15 de janeiro de 2015

Miguel de braço ao peito


O meu pardalito quebrou a asa, melhor dizendo, o pulso.
Imitando o Ronaldo, numa finta daquelas de pôr os olhos em bico a qualquer um, em disputado jogo de futsal entre colegas, escorrega sozinho e zás, pulso fracturado.

A mãe, desnaturada, cumpria o seu plano de treinos no ginásio, à hora de almoço como é hábito e, depois de suar as estopinhas e malhar a bem malhar, sai e olha para o telemovel: 2 chamadas de um número + 3 chamadas de outro + 2 de outro ainda - Oh pá, a coisa deve ser grave, anda todo o mundo à minha procura, penso.

Logo na primeira tentativa de contacto fico esclarecida, o pardalito está nas urgências, sozinho, assustado e com dores, sem mãe, de asa partida. O sentimento de culpa invade-me - Que raio de mãe vai para o ginásio e deixa a cria sozinha, sem protecção e conforto numa hora dessas? Que raio de mãe abandona assim um filho nas mãos de um desconhecido?

Meto-me no carro e acelero feita louca, numa fraca tentativa de fazer o relógio andar para trás e compensar o tempo perdido na passadeira. Corro para junto do piolho que está corajosamente sentado, junto de uma auxiliar do colégio, de braço pendurado ao peito, com uma gaze manhosa que se esfarrapa e suja tudo, à espera que o chamem para o raio-x. Cumprimento a Dona Tina e dispenso-a do seu papel de substituta. A partir daquele momento, assumiria o controlo da situação e não deixaria abandonado o meu herói que espera, estoicamente, sem lágrimas, o desenrolar da aventura.
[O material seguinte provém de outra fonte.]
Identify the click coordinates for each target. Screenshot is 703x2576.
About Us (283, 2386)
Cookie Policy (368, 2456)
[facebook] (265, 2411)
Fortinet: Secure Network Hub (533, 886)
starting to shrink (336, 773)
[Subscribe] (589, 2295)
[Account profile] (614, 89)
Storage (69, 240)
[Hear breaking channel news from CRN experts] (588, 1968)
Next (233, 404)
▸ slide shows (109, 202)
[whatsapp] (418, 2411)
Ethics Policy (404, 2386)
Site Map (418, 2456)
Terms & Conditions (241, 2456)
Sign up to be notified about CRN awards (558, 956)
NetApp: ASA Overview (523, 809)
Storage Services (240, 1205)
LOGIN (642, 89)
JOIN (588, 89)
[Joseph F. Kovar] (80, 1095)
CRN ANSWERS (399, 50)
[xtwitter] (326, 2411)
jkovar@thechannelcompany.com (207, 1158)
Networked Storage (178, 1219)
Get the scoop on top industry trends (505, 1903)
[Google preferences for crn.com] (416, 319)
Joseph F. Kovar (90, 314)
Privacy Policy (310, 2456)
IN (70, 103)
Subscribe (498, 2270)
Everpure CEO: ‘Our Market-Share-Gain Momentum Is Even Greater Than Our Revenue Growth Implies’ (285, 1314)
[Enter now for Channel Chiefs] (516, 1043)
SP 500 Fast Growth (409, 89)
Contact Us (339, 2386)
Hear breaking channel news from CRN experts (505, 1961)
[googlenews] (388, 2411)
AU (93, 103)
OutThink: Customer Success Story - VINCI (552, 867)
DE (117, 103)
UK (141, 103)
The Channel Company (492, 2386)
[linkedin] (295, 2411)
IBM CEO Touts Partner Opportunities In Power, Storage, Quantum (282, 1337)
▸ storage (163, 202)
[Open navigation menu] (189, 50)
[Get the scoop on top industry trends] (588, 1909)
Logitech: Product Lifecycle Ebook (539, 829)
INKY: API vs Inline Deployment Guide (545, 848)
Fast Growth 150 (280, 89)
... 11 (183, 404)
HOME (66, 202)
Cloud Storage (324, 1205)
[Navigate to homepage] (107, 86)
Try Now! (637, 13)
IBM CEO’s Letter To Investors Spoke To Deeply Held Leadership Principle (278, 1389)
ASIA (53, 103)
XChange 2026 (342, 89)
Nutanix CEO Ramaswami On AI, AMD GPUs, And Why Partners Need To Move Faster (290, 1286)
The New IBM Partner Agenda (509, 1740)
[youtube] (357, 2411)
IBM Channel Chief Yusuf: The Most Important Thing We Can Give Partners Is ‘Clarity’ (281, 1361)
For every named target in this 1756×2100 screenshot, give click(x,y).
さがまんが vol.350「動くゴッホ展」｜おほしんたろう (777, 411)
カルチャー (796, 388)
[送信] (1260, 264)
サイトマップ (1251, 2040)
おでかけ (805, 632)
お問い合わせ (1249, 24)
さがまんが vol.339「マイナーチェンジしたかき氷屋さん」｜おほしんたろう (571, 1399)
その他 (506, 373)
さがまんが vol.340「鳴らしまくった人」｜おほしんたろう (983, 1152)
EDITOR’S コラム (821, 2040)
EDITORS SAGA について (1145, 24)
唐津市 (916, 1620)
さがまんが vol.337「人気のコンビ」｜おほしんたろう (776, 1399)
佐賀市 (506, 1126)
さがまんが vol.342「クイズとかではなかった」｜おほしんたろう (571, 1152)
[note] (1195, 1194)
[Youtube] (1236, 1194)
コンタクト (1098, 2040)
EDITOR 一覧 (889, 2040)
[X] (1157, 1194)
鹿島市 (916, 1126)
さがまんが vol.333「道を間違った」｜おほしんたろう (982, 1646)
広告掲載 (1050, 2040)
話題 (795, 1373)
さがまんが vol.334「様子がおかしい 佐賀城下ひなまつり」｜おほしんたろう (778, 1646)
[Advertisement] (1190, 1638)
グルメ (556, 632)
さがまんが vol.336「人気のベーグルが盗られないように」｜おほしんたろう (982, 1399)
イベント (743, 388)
Somos chamados para o raio-x, entramos e a enfermeira diz " a mãe tem de sair". Não, a mãe não tem de sair, a mãe fica." Mas é perigoso, mãe, estamos a falar de radiações e isto não custa nada, o Miguel fica bem". Bem sei, mas daqui não saio, nem arrastada. O pardalito precisa da mãe e tem direito à sua presença. Mantenho-me firme na decisão e a enfermeira, vendo, provavelmente no meu olhar ou tom de voz que a decisão é irrevogável, entrega-me a bata de chumbo que visto qual escudo protector contra as maléficas radiações. Se bem, que com avental ou sem ele, com chumbo ou sem ele, naquele momento nada me impediria de estar com a cria e de lhe dar o conforto possível.

A simples presença da mãe, um olhar, um piscar de olho, uma mão sobre o ombro, uma festa na cabeça, uma conversa parva para desanuviar o ambiente, são alguns dos recursos que uma mãe usa com aquele poder mágico que só as mães têm quando se trata de diminuir as dores de um filho.
Acredito mesmo que nessas horas, qualquer coisa de fantástico se apodera das mães e elas ganham, como que por magia, poderes sobre humanos.

E pronto, o resto da história já dá para adivinhar. Chamada ao médico, informação de que a fractura se confirma, gesso colocado com uma larachas pelo meio para diminuir a ansiedade e o medo, e vamos finalmente almoçar que bem merecemos.
O pardalito tem direito a tudo o que lhe apetece. Afinal, são 15.30  e ele não come desde ontem ao jantar. Maldita a hora que o miúdo não quer comer o pequeno almoço e só come a meio da manhã na escola. Maldita a hora que a mãe, desnaturada, o deixa sair de casa confiante que ele cumpre o que está combinado e come o lanche da manhã. Afinal, o jogo de futebol ao intervalo é coisa mais importante que a fome que eventualmente possa ter. Perder um ou dois minutos da bola, isso é que não pode ser.

Saídos, do hospital, passamos ainda pela escola para ir buscar as coisas dele, tratar das burocracias devidas mas, principalmente, tenho de ser honesta, para que ele possa receber a atenção e o carinho dos colegas e professores.

Entra na escola, qual herói desaparecido em combate e, como já tocou para a saída é imediatamente cercado por todos. Nota-se o ar agradado com que recebe toda aquela atenção e responde dezenas de vezes às mesmas perguntas.

Já em casa, o carinho dos colegas continua via facebook e sms, mas agora é hora de confronto com novas rotinas caseiras. Regresso no tempo cerca de 10 anos e volto a ter ao meu cuidado a cria para despir, vestir, ajudar a calçar, dar banho, vestir o pijama, cortar a comida...

O pardalito está no ninho, ao meu exclusivo cuidado e, permito-me, finalmente, descansar e relaxar. Está tudo controlado! - penso - está magoado, mas protegido; está com dores, mas aqui.
Nada como ter debaixo da nossa própria asa o nosso pardalito de asa partida.